Records supplied:
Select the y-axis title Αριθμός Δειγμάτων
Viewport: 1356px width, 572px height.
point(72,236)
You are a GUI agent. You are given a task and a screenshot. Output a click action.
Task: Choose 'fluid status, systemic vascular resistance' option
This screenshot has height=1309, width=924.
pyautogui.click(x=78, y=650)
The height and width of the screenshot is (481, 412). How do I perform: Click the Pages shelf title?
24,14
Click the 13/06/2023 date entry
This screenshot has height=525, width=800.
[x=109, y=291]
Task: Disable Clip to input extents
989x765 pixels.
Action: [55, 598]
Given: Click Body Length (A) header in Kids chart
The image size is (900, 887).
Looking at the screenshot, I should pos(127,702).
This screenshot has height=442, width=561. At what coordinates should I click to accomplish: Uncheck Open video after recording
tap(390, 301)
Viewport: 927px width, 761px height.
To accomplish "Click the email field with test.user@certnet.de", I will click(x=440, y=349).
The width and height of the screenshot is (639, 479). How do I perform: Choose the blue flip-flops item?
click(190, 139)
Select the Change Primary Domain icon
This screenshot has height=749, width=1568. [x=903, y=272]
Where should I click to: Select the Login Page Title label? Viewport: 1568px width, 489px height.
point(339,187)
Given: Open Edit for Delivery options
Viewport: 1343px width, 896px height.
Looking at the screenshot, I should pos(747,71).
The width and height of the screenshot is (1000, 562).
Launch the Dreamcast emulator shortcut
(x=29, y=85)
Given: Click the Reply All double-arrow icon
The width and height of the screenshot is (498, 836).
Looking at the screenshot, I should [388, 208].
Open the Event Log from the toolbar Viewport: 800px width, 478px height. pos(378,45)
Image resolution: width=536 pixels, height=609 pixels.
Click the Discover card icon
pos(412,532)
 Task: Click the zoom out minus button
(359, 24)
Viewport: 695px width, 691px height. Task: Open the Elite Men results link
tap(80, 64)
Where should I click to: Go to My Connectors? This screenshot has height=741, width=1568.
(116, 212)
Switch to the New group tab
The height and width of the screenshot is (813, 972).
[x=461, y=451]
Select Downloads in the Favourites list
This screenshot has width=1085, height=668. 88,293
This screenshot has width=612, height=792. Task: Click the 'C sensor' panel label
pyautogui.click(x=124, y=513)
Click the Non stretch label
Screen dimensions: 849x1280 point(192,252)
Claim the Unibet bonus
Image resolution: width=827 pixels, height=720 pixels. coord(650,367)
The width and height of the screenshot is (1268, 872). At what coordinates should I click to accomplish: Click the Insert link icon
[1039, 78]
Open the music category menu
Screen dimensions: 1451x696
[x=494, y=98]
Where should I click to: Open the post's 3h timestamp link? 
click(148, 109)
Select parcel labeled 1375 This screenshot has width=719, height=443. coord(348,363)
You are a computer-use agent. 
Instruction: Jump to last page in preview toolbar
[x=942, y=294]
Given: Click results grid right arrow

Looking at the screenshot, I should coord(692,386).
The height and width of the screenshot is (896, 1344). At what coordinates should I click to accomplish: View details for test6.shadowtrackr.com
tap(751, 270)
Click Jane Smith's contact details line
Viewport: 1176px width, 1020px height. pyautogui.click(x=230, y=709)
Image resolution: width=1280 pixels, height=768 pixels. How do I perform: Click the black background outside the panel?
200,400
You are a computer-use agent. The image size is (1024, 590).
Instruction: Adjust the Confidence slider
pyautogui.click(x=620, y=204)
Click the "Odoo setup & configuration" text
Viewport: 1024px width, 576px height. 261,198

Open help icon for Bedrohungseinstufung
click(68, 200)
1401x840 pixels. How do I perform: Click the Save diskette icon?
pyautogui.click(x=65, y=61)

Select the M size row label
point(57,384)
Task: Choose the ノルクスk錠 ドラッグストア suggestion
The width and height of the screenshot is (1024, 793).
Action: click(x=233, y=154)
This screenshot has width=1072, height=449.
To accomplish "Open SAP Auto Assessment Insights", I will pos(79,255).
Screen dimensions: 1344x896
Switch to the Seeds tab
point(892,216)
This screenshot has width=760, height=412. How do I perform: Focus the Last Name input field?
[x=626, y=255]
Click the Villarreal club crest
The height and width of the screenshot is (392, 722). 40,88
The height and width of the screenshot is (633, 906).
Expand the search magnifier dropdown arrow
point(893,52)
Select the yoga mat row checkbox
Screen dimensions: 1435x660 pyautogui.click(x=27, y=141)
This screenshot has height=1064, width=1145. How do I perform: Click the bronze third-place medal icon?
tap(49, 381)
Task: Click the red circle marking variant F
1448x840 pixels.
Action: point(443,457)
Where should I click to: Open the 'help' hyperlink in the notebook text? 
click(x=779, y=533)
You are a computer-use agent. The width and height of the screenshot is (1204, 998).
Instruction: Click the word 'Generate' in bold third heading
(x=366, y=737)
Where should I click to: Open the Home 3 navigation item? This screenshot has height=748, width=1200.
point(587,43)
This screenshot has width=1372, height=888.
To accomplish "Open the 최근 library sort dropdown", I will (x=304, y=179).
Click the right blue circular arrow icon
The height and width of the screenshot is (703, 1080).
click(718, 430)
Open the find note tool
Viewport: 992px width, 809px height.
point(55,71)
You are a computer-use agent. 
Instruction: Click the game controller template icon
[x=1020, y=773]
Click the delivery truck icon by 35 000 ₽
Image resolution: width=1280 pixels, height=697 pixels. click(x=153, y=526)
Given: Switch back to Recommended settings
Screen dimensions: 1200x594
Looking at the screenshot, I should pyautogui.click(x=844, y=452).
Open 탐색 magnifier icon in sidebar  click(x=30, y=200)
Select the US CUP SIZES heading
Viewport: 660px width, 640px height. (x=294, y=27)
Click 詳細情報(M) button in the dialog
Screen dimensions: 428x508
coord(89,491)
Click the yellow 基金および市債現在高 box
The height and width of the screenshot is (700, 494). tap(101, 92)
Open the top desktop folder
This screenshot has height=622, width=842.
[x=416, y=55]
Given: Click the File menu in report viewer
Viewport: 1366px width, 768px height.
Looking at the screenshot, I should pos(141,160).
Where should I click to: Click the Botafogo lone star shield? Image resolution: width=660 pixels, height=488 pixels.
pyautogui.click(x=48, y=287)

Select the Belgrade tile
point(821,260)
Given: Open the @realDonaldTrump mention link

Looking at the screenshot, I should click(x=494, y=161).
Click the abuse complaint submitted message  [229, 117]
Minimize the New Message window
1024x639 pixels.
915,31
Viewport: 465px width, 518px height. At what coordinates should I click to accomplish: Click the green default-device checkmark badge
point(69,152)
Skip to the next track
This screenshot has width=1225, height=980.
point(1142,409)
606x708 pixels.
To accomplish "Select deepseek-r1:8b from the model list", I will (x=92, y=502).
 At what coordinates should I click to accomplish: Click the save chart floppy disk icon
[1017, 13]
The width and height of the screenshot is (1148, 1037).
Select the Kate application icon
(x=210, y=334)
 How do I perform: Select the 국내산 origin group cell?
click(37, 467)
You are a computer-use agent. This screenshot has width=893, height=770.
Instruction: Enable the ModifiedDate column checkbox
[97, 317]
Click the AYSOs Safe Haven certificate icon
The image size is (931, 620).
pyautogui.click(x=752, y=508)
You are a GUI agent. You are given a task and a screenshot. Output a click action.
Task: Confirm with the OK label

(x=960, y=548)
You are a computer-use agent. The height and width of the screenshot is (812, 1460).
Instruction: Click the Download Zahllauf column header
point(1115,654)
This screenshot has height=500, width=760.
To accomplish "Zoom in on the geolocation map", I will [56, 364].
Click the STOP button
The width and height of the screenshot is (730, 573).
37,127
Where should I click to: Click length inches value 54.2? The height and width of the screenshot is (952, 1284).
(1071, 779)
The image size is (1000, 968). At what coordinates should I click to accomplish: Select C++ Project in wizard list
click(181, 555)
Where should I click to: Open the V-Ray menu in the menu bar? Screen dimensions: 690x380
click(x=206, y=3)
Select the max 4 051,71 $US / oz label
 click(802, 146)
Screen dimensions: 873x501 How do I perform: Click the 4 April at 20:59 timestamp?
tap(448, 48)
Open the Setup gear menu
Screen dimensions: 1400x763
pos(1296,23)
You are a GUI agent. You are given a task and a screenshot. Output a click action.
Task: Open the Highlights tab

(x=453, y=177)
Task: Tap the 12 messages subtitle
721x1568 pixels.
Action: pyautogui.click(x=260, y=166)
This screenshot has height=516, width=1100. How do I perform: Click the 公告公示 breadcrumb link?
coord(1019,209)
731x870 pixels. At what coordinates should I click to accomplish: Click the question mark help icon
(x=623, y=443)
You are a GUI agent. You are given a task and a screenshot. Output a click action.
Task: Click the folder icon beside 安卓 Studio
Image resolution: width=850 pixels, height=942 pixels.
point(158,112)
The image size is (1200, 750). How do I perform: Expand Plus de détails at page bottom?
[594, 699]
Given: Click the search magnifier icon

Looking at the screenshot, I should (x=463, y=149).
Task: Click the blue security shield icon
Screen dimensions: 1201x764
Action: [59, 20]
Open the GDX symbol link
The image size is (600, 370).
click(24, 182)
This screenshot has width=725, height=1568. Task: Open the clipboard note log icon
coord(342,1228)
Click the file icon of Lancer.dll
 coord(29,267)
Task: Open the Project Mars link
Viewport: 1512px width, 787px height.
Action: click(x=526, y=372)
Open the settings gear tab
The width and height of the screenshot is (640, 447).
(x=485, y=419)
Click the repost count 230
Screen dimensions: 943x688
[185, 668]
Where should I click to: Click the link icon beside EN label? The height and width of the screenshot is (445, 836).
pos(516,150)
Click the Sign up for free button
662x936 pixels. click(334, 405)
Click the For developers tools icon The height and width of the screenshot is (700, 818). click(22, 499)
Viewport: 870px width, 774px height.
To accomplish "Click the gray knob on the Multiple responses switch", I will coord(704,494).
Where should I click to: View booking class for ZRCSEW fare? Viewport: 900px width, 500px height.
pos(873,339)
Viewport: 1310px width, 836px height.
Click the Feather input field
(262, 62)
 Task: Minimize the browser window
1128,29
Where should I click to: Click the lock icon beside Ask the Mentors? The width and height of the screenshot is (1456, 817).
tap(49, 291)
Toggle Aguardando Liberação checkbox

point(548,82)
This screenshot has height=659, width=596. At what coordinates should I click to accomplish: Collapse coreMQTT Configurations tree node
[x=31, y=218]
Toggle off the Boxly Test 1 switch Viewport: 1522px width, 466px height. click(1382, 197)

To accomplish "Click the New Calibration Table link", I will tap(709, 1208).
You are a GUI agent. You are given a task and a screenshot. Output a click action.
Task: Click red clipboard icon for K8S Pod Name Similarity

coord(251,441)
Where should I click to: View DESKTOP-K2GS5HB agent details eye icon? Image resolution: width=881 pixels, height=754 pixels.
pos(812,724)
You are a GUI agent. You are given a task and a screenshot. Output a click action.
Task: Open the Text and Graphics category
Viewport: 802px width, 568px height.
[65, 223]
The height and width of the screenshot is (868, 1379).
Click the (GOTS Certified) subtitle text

Exercise instructions: Across the material above, how many lines include the word "from"? Respond with nothing but the number.

Answer box: 2